画面に映っているは絵面だけなら、ーロー物とカゴライズできるものである。ヒーローショーなんかにいそうなヒーローが映っているのだから間違いない。
しかし、そのヒーローが殺し合いをしているものを、果たしてヒーロー物としてカテゴライズしていいのか愛には分からなかった。
「え、えっと……」
愛は言葉を詰まらせつつ、こんなものを見ている人物を探す。
今この家にいるメンバーの中で、こういったものを見たことがありそうなのは涼しかいない。シーンが切り替わって画面に映ったパソコンの形からして、明らかに最近のものではない。一番考えられるのは涼が思い出に浸りながら見ていると愛は最初に考えた。
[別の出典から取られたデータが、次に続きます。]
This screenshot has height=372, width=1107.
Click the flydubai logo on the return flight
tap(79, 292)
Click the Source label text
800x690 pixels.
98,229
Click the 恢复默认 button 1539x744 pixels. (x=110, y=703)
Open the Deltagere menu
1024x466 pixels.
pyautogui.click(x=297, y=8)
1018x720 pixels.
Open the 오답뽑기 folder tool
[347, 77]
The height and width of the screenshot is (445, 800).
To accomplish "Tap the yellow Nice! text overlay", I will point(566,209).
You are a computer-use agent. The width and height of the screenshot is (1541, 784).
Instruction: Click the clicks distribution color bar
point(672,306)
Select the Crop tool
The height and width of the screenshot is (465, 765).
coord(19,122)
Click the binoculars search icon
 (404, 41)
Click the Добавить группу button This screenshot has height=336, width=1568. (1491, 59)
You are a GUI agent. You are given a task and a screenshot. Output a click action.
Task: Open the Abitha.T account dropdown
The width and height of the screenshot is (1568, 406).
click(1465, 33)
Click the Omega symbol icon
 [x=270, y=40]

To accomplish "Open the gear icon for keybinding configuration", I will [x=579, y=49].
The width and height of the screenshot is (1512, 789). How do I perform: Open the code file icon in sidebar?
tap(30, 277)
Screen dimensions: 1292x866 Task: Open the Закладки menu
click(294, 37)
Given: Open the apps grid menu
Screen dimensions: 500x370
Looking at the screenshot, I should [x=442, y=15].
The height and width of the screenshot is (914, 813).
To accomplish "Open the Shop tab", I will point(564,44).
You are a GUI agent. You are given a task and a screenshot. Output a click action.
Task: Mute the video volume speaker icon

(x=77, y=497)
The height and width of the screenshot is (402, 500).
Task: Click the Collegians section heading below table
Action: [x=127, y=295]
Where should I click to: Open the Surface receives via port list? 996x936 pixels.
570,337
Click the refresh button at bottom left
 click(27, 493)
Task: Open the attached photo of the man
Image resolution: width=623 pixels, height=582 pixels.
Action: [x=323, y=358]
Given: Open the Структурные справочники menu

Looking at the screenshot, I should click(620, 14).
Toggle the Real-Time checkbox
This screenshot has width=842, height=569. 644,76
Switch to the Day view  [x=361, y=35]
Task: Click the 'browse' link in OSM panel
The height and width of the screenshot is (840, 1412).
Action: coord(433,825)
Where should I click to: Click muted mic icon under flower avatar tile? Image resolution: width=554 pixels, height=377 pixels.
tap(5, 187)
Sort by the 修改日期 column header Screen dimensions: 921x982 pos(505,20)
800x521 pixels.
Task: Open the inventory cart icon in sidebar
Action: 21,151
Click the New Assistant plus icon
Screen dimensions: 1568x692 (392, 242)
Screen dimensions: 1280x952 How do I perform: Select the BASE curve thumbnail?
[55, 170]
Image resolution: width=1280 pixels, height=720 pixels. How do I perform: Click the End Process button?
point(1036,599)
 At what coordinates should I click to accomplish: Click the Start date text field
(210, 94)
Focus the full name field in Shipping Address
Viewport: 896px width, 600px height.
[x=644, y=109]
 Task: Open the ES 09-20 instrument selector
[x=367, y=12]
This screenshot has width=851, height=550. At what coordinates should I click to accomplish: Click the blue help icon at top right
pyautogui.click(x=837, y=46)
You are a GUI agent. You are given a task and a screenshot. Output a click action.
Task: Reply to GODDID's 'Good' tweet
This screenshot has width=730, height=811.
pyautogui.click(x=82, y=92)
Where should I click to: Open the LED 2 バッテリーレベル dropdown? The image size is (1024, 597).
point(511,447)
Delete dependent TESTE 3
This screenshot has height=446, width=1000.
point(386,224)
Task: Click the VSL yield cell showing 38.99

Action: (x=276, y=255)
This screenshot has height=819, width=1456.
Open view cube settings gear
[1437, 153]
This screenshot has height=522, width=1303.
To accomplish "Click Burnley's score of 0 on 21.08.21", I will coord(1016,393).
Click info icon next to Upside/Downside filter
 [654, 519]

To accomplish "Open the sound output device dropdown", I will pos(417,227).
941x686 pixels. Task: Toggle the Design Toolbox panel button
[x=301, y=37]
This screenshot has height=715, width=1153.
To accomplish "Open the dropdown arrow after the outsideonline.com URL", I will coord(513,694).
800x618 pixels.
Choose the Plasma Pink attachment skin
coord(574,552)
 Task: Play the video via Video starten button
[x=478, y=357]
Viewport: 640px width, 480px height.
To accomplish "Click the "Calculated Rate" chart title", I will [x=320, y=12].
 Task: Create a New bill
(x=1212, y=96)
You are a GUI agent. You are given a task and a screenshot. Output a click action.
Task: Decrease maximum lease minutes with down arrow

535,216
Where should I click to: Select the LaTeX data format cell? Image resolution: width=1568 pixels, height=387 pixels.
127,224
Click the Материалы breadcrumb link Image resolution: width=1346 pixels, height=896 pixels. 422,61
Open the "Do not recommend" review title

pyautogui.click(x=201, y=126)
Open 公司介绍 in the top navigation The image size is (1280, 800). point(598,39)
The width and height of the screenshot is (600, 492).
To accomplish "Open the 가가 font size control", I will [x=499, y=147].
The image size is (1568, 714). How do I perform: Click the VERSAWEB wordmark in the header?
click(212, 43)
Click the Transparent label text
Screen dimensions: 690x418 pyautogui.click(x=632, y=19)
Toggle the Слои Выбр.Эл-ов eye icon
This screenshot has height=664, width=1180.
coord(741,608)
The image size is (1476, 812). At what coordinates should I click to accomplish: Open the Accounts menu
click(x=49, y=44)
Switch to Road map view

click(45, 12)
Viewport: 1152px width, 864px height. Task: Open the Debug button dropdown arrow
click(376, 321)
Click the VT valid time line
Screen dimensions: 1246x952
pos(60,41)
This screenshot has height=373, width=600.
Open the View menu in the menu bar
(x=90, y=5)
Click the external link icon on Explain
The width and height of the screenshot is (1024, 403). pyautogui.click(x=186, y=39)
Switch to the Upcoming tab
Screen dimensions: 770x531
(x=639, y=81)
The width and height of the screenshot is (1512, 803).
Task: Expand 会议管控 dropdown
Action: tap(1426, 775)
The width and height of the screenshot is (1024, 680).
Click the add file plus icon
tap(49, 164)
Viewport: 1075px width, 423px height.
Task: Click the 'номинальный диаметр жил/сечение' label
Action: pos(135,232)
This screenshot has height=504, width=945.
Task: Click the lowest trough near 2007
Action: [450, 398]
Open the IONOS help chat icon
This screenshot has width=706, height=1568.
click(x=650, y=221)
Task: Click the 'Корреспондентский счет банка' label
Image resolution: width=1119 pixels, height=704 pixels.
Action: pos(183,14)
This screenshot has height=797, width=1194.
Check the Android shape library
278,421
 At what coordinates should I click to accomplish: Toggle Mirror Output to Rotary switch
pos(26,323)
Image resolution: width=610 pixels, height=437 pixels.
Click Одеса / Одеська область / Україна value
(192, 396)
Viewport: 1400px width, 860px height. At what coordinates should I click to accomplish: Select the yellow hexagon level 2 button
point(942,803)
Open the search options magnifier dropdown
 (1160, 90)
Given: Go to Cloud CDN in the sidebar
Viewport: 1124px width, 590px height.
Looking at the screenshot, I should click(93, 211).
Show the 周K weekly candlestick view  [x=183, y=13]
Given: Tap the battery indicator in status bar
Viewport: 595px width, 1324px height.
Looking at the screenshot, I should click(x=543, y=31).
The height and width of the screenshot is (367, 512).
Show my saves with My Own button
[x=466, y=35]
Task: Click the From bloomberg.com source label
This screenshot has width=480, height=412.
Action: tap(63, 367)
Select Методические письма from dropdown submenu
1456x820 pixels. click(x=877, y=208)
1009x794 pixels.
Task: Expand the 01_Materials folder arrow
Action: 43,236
しかし、肝心の涼はそんなテレビなどそっちのけで手元のゲーム機で遊んでいる。テレビの方に興味を向けている様子はない。香澄はこの場にいないので除外し、愛の頭はテレビを見ているのは日和、という結論を出した。
(いや……でも……。まさか、日和さんがこんなものを見るわけが……)
「ちょっと日和。朝からそんなん見ないでよ。お客さんだっているんだし」
香澄が朝食の支度を終えて姿を現した。そして、香澄の発言で、テレビを見ていた人物がすぐに分かってしまった。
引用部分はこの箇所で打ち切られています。